● Цель: Допишите следующую часть эссе «Оттепели и заморозки» о весне и смене эпох, начиная сразу после его последнего предложения.

● Страница:
Оттепели и заморозки.записки дурака с вымытой шеей

2019-04-15

Автор: Владимир Ермаков

Вот и весна. По всем приметам и по всем параметрам – бесповоротно. Опережая календарные сроки, преодолевая противодействие северных ветров, весна пришла в наши палестины, и благодатное тепло расходится по городам и весям, освобожденным от снежного гнета. Слава богу, дождались. Март был хорош, апрель и того лучше…



В кормушке на окне две синицы расклевывают семечки. Пора бы им уже перебираться из города в окрестные леса, да вот что-то не торопятся; видимо, утренние заморозки то ли обнадеживают их, то ли настораживают. Глядя на глуповатую синичью озабоченность, впадаешь в лирическое настроение. Настроения хватает на стишок –

Дотерпи и доживи…
Дожили и дотерпели.
Нам от марта до апреля
как от флирта до любви.
Капли на стекле блестят;
на лету снежинки тают;
а синицы улетают,
да никак не улетят.

С приходом весны из-под снега вытаивает столько всякой дряни, что мир вокруг трудно воспринимать идиллически. Веселая беспечность омывает сердце, заторопившееся жить, но на дне души собирается лужица темной меланхолии. Хорошо, конечно, что весна, но мы-то знаем, что хорошего много не бывает.
Евангельское утверждение довлеет дневи злоба его обыкновенно понимается неправильно – как диктатура конъюнктуры; на самом деле в нем заложен иной смысл: открытая возможность каждого дня полнится нашей заботой. Чтобы хорошего стало больше, надо хорошо постараться, а мы стали ленивы душой, и думы наши лишь о насущном. Мне кажется, что раньше было иначе…
Я снова и снова сравниваю время своей старости с днями своей молодости, пытаясь сохранить беспристрастность. Не доверяя своему мнению, я сопоставляю его с выводами социологов и культурологов. Вот, к примеру, компетентное суждение философа Петера Слотердайка относительно характера перемен, постигших современное общество на переходе из прошлого века в нынешний: Смыслы, которые довлели прежде, сегодня развеялись. Дух времени изменился настолько, что можно говорить о начале новой эпохи. Тогда мы жили в плену иллюзии, что можно перенастроить общество с помощью этики солидарности. Это было время творческих мечтаний сплоченных энергичных групп. Слотердайк констатирует одну значимую позицию: в этике доверия, доминирующей в менталитете шестидесятых годов прошлого века, социальные отношения легко переходили в личные. И наоборот. Последующий разрыв частных интересов и общественных идеалов ощущался как моральная травма. Особенно сильно пострадало от разочарования советское общество. В истории СССР утрата веры в общее дело практически разрушила социальный базис.

● Записи набора данных:

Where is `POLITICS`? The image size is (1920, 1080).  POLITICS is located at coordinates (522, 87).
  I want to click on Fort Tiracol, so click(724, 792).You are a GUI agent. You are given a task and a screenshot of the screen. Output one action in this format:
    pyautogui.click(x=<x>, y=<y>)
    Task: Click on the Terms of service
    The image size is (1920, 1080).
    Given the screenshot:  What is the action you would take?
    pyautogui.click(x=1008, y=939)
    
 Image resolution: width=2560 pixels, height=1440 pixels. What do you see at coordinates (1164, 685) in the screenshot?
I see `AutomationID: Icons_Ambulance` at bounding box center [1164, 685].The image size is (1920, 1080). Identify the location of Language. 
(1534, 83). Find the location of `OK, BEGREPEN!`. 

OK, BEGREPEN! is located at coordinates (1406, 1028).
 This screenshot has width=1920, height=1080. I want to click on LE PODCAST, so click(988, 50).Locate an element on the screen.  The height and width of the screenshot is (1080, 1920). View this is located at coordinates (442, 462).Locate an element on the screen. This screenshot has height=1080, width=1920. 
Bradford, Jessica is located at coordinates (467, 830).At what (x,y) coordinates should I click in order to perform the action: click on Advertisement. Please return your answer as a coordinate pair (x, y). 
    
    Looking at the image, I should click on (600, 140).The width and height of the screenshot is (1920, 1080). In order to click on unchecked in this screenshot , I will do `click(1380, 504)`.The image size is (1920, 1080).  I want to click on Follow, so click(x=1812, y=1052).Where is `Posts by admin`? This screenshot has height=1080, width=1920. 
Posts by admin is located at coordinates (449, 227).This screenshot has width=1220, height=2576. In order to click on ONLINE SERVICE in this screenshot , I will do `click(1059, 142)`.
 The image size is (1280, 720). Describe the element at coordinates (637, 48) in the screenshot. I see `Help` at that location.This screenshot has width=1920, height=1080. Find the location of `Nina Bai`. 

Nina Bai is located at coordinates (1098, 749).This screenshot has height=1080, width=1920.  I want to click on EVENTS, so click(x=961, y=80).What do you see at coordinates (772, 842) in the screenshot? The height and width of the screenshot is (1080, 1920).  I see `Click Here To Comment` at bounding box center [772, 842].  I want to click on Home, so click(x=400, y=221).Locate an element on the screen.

● Ожидаемый ответ:
Свежий ветер оттепели первым порывом всколыхнул затхлый воздух в сфере культуры и быта. Квинтэссенция культуры – искусство как таковое. После смерти Сталина мастерам искусства вышло заметное облегчение. Однако идиллии не случилось; художники обнаружили, что освобождены лишь условно, а чиновники решили, что слишком много воли дали. Встревоженные тем, что в стране начинает происходить то, чего они не понимают, чиновники начинают учить художников уму-разуму. Когда вольномыслие начинает захватывать общественное сознание, высшая власть напускает на культурную почву заморозки, чтобы сдержать спонтанный рост всего нового.
Феномен шестидесятых – короткий период в истории страны, измученной социальными экспериментами, когда время стремилось утвердиться в позитивных параметрах. Обнадеживающий опыт был сорван усердием руководства, потерявшего авторитет, но сохранившего диктат. Что было дальше? Дальше было другое время. Вернее – безвременье. Назвать застой эпохой можно разве что в насмешку.

К чему вдруг меня снова потянуло в ностальгию? К тому. В последней декаде марта страна прощалась с великим кинорежиссером Марленом Хуциевым. Эпоха шестидесятых кончилась в очередной раз.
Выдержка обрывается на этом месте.